Amrabad reserve gets mouse deer
They have successfully raised the total population of mouse deer to 172, which includes 76 females.
Hyderabad: Officials of the Telangana Forest Department on Tuesday relocated mouse deer bred at the Nehru Zoological Park in Hyderabad to enclosures at the Amrabad Tiger Reserve, near Mannanur, in Mahbubnagar district. The release of the mouse deer from captivity to semi-wild conditions has been on the cards for nearly six years, but the plans were realised for the first time on Tuesday.
The mouse deer is an endangered species whose population is declining due to poaching and the destruction of habitat. Officials of the Nehru Zoological Park, with help from the scientists of the CCMB Laboratory for Conservation of Endan-gered Species (LaConES) and the Central Zoo Authority, Delhi, have been carrying out a breeding programme for the conservation of mouse-deer and over the past six years. They have successfully raised the total population of mouse deer to 172, which includes 76 females.

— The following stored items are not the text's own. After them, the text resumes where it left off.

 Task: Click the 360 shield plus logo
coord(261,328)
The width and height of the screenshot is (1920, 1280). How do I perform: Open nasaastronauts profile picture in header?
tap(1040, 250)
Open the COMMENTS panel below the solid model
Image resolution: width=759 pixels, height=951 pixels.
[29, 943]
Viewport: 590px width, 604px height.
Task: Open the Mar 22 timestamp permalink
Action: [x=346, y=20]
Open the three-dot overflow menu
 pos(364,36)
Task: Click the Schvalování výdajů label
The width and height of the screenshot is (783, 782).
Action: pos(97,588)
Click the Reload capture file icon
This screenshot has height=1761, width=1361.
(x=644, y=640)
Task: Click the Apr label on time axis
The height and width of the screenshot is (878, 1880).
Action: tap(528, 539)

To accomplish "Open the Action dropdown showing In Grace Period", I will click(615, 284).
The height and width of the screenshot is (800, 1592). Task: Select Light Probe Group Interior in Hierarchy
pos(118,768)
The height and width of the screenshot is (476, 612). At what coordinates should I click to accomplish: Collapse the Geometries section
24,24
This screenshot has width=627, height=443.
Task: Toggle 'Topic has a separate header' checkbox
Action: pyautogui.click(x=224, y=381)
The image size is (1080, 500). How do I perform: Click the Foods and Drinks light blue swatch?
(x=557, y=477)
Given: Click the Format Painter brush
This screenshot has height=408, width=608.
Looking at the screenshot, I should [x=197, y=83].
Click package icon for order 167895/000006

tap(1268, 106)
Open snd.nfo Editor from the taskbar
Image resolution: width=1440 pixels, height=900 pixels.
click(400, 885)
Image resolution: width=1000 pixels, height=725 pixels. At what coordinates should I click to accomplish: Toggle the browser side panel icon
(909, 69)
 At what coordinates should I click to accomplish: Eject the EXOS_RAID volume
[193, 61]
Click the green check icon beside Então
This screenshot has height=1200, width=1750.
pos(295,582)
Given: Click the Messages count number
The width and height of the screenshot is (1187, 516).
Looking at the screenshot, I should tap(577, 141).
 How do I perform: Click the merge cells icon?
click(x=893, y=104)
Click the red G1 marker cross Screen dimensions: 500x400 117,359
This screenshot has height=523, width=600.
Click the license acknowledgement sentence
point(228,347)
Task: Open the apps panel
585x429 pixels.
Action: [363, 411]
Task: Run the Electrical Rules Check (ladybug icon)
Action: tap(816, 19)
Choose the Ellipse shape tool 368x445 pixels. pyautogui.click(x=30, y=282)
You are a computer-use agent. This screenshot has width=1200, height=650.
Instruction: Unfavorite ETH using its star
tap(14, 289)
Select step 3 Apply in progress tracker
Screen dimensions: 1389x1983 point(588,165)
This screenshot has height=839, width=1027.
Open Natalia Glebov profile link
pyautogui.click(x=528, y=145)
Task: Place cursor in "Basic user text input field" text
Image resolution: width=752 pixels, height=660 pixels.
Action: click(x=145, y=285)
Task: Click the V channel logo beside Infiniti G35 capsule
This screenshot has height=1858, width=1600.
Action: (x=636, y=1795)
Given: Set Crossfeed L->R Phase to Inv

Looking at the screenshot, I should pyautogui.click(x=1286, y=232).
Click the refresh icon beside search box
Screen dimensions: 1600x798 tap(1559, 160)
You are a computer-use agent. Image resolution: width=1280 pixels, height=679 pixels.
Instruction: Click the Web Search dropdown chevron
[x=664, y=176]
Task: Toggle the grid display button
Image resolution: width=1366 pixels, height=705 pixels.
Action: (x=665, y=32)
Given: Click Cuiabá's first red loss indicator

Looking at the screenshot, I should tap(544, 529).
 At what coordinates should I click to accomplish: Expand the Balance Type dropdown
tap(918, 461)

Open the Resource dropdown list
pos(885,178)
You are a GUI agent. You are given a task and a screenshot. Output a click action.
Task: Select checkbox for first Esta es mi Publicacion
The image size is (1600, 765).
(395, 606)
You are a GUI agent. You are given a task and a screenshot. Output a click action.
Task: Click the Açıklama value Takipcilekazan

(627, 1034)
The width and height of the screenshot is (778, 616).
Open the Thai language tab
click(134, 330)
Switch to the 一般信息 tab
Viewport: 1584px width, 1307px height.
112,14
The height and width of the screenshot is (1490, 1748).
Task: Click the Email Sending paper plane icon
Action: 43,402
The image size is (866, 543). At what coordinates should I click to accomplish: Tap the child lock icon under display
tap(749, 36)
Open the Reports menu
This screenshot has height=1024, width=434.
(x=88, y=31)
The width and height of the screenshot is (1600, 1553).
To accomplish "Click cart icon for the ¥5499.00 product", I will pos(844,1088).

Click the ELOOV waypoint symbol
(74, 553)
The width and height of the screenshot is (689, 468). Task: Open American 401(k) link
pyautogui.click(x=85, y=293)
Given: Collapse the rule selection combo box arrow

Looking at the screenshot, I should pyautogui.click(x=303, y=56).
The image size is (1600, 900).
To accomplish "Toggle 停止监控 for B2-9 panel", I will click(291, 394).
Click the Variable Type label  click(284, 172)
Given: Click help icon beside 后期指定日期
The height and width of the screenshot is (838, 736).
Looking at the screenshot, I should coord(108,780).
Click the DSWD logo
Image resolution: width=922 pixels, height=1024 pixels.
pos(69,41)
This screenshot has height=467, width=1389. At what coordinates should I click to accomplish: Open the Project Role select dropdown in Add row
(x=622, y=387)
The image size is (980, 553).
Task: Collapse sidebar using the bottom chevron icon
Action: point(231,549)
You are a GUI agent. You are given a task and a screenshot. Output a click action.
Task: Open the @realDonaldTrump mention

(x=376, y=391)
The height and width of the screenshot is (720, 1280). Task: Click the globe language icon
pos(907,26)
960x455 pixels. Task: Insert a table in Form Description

M.C. Pargaien, the field director of the Amrabad Tiger Reserve, says that the Reserve, which is part of the erstwhile Nagarjunsagar Srisailam Tiger Reserve, used to have a substantial population of mouse-deer, which began to dwindle over the years. Once the deers are completed weaned-off externally-supplied food, and if cleared by the field biologists, they will be released from their enclosure into the wild.
The authorities have created a protected enclosure spanning 2.14 hectares of land in the Mannanur Range of the Reserve. The release of mouse-deer into this enclosure is expected to improve biodiversity.
Once the deer are completed weaned-off externally-supplied food, and if cleared by the field biologists, they will be released from their enclosure into the wild.